Per la procura, Patamia avrebbe agito con «grave negligenza» poiché non avrebbe «effettuato alcuna visita di accettazione ad Antonino Gulisano» e, anzi, avrebbe proceduto a «visitare e dimettere un altro paziente, giunto successivamente al pronto soccorso, al quale era stato assegnato il medesimo codice di urgenza». Ovvero quello giallo. La medica, che era stata sospesa dal servizio a seguito di alcune verifiche disposte dall’Azienda sanitaria provinciale, dovrà presentarsi in piazza Verga per la prima udienza il prossimo 11 giugno. A essere citata come responsabile civile nel procedimento giudiziario è l’Asp 3 di Catania. «Inizialmente nel registro degli indagati era stata iscritta anche un’altra dottoressa – spiega Vincenzo Iofrida, legale della famiglia Gulisano – Ma quella posizione è stata archiviata. Anche perché, come abbiamo sempre sostenuto, le responsabilità di quanto avvenuto andavano cercate altrove».

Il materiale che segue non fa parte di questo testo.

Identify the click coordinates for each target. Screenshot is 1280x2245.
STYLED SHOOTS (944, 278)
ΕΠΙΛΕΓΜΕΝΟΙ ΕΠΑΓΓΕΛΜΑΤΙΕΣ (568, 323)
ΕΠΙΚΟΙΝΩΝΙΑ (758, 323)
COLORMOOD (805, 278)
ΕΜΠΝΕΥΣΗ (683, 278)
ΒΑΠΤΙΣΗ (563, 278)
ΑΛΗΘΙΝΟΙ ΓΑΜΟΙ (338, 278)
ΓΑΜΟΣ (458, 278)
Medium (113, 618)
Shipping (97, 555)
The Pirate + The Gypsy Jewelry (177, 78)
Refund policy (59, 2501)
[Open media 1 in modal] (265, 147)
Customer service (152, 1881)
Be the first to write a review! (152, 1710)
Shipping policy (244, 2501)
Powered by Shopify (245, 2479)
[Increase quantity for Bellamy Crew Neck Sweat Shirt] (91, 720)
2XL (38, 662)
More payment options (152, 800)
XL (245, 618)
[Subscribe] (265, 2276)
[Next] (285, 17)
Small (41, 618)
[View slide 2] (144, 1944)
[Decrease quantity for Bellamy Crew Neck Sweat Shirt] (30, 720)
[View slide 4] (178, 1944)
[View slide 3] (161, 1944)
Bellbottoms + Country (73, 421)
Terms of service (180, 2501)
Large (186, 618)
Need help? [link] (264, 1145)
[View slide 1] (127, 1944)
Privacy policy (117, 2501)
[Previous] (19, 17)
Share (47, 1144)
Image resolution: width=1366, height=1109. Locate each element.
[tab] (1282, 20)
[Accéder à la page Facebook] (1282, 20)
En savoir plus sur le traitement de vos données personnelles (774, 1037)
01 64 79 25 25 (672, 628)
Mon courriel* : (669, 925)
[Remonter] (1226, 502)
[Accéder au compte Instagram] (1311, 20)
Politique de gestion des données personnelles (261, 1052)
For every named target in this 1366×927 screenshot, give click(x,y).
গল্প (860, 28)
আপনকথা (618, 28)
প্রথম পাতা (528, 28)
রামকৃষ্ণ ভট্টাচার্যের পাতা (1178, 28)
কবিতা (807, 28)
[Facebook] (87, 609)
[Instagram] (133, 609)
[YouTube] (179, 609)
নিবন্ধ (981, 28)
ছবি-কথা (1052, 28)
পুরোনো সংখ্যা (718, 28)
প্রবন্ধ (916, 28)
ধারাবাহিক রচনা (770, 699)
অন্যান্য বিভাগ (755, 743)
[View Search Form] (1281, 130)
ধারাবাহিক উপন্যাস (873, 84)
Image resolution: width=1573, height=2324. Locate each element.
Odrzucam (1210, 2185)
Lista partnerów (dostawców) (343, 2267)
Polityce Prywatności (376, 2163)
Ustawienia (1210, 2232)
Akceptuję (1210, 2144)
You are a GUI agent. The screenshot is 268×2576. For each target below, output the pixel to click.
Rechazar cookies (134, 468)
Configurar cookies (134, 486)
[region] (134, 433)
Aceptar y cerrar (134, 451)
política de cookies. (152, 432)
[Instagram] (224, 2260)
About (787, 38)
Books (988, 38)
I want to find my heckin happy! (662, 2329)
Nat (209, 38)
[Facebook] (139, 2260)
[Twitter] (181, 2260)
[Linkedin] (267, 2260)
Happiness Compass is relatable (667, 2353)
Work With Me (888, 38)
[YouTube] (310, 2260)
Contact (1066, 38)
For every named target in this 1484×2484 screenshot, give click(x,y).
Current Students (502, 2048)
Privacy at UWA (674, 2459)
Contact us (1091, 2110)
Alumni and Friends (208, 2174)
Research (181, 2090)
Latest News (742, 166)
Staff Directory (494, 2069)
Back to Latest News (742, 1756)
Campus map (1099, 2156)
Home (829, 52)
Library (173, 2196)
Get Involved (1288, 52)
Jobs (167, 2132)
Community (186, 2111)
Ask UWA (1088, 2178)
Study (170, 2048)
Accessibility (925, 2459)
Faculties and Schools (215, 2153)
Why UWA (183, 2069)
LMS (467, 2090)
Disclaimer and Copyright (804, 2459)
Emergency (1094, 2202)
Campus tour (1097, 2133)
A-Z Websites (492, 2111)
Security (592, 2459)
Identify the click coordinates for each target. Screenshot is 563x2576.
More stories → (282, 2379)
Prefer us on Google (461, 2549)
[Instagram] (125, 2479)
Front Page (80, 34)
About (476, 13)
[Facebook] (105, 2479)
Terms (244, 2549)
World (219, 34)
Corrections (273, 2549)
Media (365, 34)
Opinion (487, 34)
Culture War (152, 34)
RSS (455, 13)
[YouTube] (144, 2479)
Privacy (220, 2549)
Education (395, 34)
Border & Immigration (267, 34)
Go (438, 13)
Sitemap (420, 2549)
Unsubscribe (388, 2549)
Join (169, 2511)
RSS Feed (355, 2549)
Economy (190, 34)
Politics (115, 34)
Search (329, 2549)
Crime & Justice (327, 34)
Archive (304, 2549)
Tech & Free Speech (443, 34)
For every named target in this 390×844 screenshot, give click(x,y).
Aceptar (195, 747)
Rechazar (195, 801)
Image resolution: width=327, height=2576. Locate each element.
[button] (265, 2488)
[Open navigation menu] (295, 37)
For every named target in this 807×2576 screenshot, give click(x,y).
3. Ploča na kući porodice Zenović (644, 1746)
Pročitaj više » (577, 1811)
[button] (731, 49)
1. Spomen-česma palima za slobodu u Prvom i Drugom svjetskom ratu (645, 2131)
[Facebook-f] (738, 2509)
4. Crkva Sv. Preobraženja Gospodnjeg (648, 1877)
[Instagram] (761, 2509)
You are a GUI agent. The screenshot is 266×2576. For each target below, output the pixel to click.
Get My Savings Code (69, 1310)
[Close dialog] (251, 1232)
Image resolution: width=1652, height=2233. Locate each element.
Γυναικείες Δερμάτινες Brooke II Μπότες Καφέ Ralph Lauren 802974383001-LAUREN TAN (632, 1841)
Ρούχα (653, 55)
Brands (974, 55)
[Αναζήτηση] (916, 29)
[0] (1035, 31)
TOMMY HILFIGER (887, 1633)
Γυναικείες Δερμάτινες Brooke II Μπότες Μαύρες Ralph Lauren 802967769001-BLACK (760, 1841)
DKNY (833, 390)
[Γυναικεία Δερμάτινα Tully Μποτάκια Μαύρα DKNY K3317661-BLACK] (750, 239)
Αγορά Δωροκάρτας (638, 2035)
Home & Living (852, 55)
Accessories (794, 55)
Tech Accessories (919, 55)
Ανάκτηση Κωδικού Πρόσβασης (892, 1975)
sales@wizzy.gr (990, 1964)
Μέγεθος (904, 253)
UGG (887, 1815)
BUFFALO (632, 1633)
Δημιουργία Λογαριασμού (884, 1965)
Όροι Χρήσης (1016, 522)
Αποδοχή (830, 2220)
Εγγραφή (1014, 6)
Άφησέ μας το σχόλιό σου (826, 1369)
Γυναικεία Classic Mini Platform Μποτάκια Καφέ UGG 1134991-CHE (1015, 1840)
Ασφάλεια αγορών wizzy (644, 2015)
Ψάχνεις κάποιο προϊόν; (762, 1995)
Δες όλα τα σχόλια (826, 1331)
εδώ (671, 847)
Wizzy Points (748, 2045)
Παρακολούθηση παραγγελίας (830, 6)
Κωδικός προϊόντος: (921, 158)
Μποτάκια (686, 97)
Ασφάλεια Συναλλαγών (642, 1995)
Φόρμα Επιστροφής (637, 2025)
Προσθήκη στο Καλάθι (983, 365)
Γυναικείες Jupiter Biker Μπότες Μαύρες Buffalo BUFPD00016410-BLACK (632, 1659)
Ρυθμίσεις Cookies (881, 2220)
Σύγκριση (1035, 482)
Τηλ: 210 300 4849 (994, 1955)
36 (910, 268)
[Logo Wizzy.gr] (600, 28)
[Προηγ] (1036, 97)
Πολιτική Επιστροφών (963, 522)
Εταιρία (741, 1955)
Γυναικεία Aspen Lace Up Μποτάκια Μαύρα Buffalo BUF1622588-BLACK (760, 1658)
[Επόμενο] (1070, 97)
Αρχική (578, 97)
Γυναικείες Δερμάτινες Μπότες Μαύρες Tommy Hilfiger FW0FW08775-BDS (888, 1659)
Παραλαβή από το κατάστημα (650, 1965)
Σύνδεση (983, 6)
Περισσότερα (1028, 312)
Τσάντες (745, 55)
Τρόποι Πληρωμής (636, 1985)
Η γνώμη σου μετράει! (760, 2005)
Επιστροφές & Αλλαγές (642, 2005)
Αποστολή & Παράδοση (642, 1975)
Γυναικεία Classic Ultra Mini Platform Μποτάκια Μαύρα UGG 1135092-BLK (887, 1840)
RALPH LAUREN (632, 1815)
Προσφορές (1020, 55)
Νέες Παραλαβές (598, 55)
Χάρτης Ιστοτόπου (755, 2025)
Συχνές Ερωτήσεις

Nella relazione della dottoressa Veronica Arcifa, incaricata dalla procura di verificare il comportamento del personale dell’ospedale acese, si fa particolare riferimento agli orari di arrivo di Gulisano e di un altro paziente, arrivato con la propria automobile alle 15.17, cioè 28 minuti dopo Gulisano. «Un comportamento degno di severa censura professionale e deontologica – si legge nella consulenza – perché non è consentito né giustificabile che si alteri la priorità e la cronologia delle visite a parità di codice». Il presunto favoritismo nelle operazioni non riguarderebbe però solo Gulisano. Secondo quanto si legge nel documento il paziente giunto alle 15.17 e poi visitato alle 15.32, avrebbe scavalcato anche altre due persone, arrivate al pronto soccorso prima di lui – ma dopo Gulisano -. Tutte con il medesimo codice

Rispettando l’ordine d’arrivo e quindi visitando la vittima si sarebbero potuti apportare «i primi step diagnostici, fornendo la migliore assistenza possibile», continua Arcifa. Sottoponendo Gulisano a un normale esame previsto dalla procedura si sarebbe quindi potuto rilevare «precocemente il danno miocardico e quindi sarebbe stato possibile trasferirlo rapidamente nell’unità di terapia intensiva, dove lo si sarebbe potuto sottoporre al più adeguato trattamento che il caso richiedeva». Antonino Gulisano, invece, viene visitato soltanto quando le lancette segnano le 16.43. Ed è in una sala medica in attesa dei risultati degli esami quando la sua situazione peggiora: nonostante l’intervento di un cardiologo e del rianimatore, e nonostante l’uso di adrenalina e defibrillatore, il paziente muore. Adesso sarà il tribunale a stabilire se ci siano responsabilità. E, se sì, di chi.